1985 was a very different place to 2011. Nelson Mandela was sitting in a South African jail cell, Ronald Reagan was sworn in as US president, and a man wearing a chicken suit trespassed into the Australian Parliament and sat on the government’s front bench.
But electricity prices…well, they were pretty much the same. Over the last couple of years, Australia-wide electricity prices climbed back to the same levels, inflation adjusted, that they were in 1985.
Of course there are a couple of important differences in today’s version of 1985 prices. First is the way they’ve come about. Recent electricity price rises have been sharp and sustained, with increases of around one-third from 2006-2010, and plenty more in the pipeline. When things change quickly, we obviously notice them more than if the same increases had been stretched over the last 10 or 15 years.

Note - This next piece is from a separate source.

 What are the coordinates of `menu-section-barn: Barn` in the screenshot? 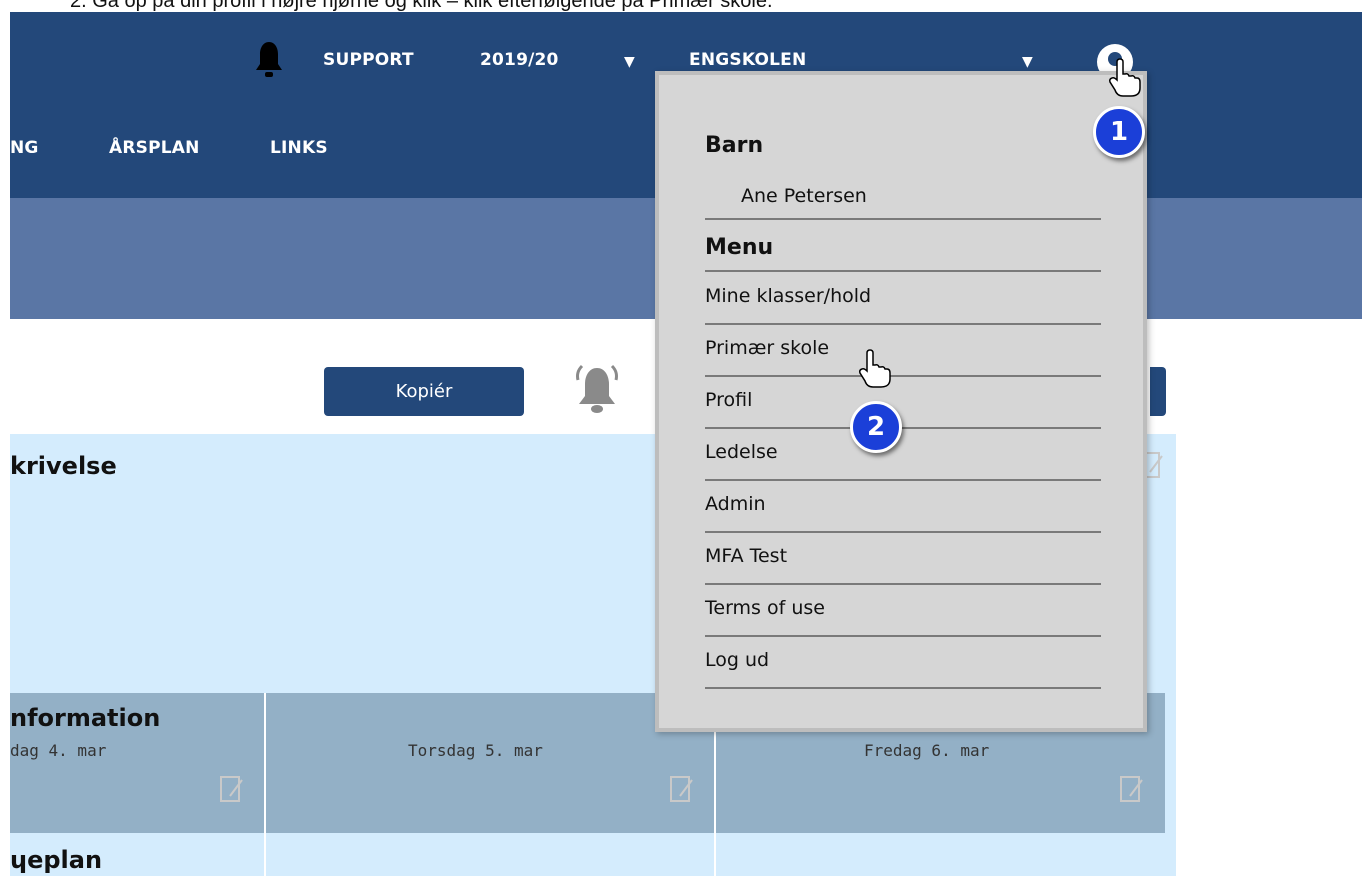 It's located at (734, 146).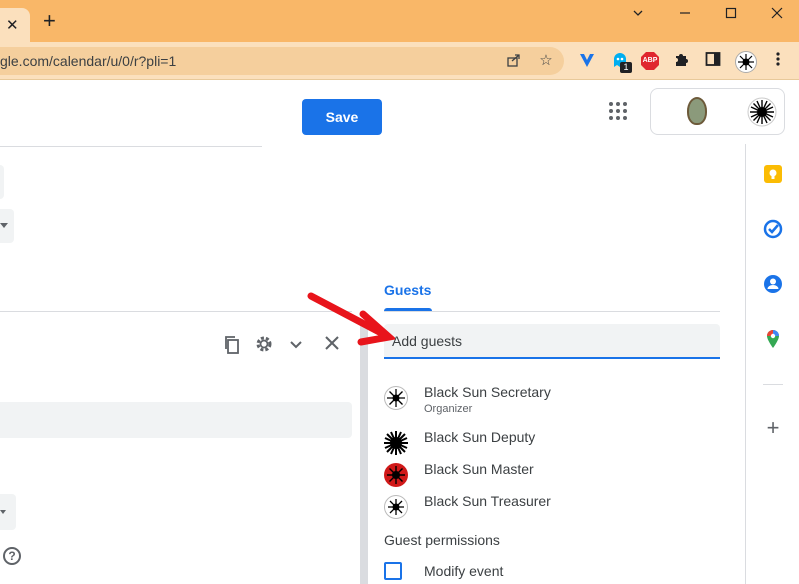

Second is the fundamental difference between prices and bills. Sure, prices may be at 1980s levels, but in the meantime, we’ve found plenty of new things to plug in, from iPads and mobile phones to plasma TVs, ceilings full of halogen downlights, and air-conditioners (not to mention the increasing size of the houses we’re lighting, heating and cooling).
So the price of electricity is much the same, but the amount of it we’re consuming and paying for in our bills, particularly at peak times of the day and year, has increased significantly.
All of this is making the fractious debate around a carbon price even more confused, with a massive glut of energy infrastructure costs colliding with the federal government’s attempts to explain its proposed scheme.
Let’s start with the energy infrastructure. There is about $40 billion worth of poles, wires and other bits and pieces scheduled for replacement and expansion over the next five years alone. You might be thinking, “$40 billion sounds like a lot of money – I wonder who’s going to pay for all that?” Inevitably, the answer is you, the consumer. Rising network costs account for around 68 per cent of recent electricity price rises, and they are set to continue increasing, and continue arriving in your letterbox.
The sheer scale of these costs raises urgent questions about whether they could be avoided, or at least deferred. Federal government climate change adviser Professor Ross Garnaut tackles this in a recent paper, where he tries to lift the lid on the “black box” of Australia’s energy market, suggesting current regulations may actually encourage the monopoly businesses that operate our energy networks to over-invest and pass excessive costs on to consumers.
At the same time, these network businesses, along with energy retailers, have little incentive to help reduce energy use, particularly at times of peak demand. ‘Peak demand’ refers to those daily and seasonal spikes in energy consumption when our energy networks are pushed close to their full capacity, for example when millions of air-conditioners are running at the hottest point on a summer’s day. Peak demand is a massive and growing issue, driving huge investments in parts of the network that we use for an amount of time totaling less than one full day every year.
The potential to reduce these costs was shown recently in Townsville, where a Solar City project reduced peak energy demand on Magnetic Island by 20 per cent, in the process pushing back the $17 million cost of an undersea cable by at least eight years.
So energy prices are going up, peak demand is a big problem, and regulations need to change. But there is also an inescapable role here for the consumer. Reforming the energy sector is well overdue, but if energy consumption keeps increasing, especially at peak times, then no amount of regulatory change will hold back network costs.
Then consider the government’s proposed carbon price – or at least the few details that are currently on the table. On 13 April, Climate Change Minister Greg Combet committed that “more than 50 per cent of the carbon price revenue will be used to assist households,” and that “millions of households” would be better off under this permanent assistance. If you think this sounds familiar, that’s because the government said much the same thing about their Carbon Pollution Reduction Scheme back in 2008. They just didn’t sell it very well, as former Prime Minister Kevin Rudd could no doubt tell you.
So far, so good for households – or at least for those who accept that climate change requires action, and that a carbon price is the most efficient way to go about it. Because there is only so much revenue raised from taxing carbon or selling permits to emitters, and the more of the pie you carve up and give away to industry, the less remains for household assistance and investments in low-emissions technologies.
You might ask “what’s the point?” – if you push up electricity bills on the one hand, and compensate for it through the tax system or rebates, isn’t it like a giant money-go-round? Well, not if you have the chance to change your behaviour on the way through.
Just like those businesses that receive compensation, many households will find they can make decisions to reduce their energy use and still pocket government assistance. By taking steps to cut their energy use in the short term, they will also reduce the load on our energy networks over the longer term, hopefully slashing some of that $40 billion plus sitting in the pipeline.
With just about every high-emitting industry in the country making a case for greater compensation, the real test for consumers – and for the government - will be in the final detail, and we’re unlikely to see that until at least the middle of 2011, when the political fight will intensify. It may not be 1985 any more, but it’s feeling a lot like 2008 all over again.